F Hatte dies negative Auswirkungen auf die Dating-Kultur?

A Einige Kritiker sagen ja. Es kann eine übertrieben starre, schwarz-weiße Sicht auf menschliches Verhalten fördern. Menschen brechen vielleicht beim ersten Anzeichen von Unvollkommenheit oder Misskommunikation ab und verpassen so möglicherweise Verbindungen, die nur etwas mehr Zeit oder Klarheit benötigen.



F Wie verband es sich mit dem Aufstieg von Online-Dating und Apps?

A Perfekt.
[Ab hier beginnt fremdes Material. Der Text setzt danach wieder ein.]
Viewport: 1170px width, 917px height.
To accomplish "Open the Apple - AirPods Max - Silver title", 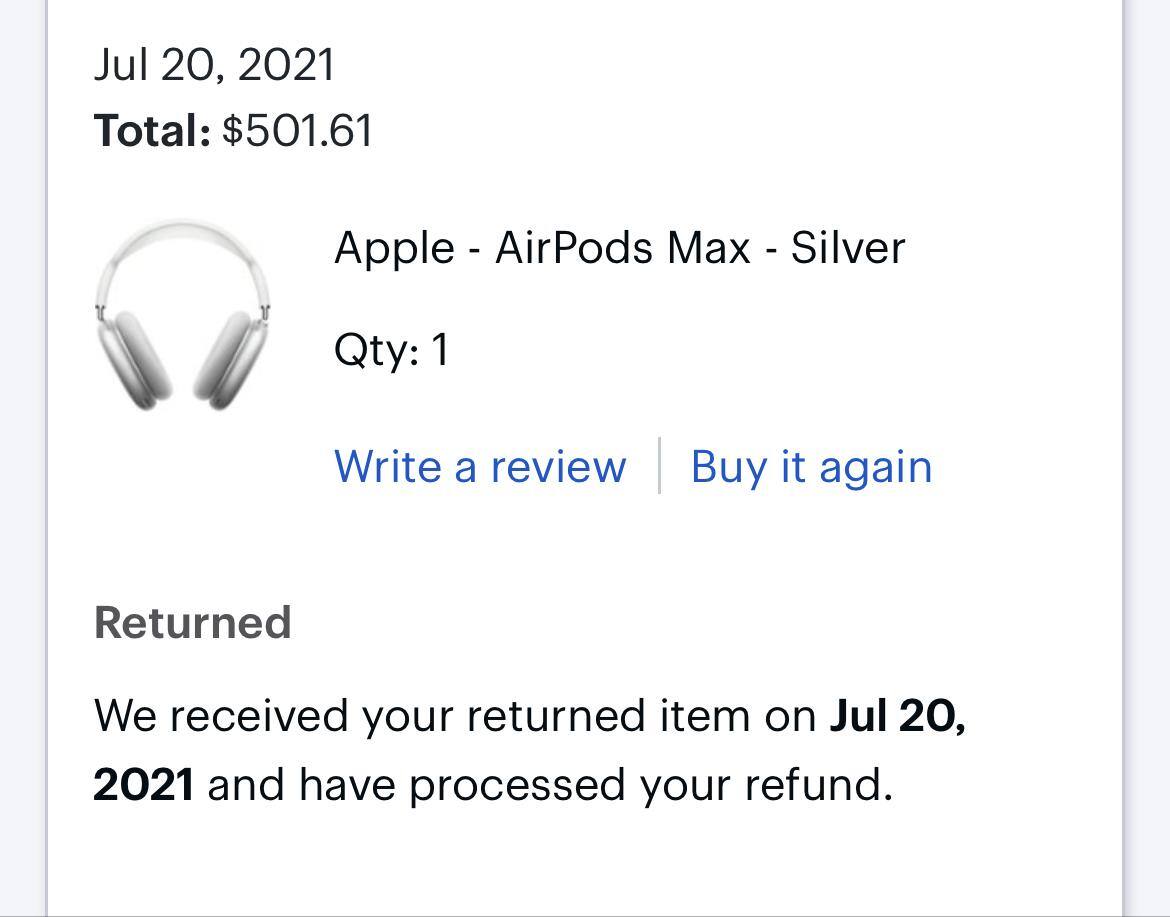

Die Philosophie des Buches bot Nutzern einen Rahmen, um die überwältigende Auswahl und das häufige Ghosting in Apps zu bewältigen. "Er steht einfach nicht auf dich" wurde zur Standarderklärung für unbeantwortete Nachrichten, Gespräche, die im Sand verlaufen, und verblassende Pläne, und half Menschen, schneller weiterzuziehen.



F Was ist ein Beispiel für eine Denkweise vor vs. nach dem Buch?

A Vor dem Buch: "Er hat eine Woche nicht angerufen, er muss bei der Arbeit total im Stress sein. Ich schicke einen fröhlichen Nachfasser." Nach dem Buch: "Er hat eine Woche nicht angerufen. Er hat ein Telefon und weiß, wie man es benutzt. Er ist nicht interessiert. Ich ziehe weiter."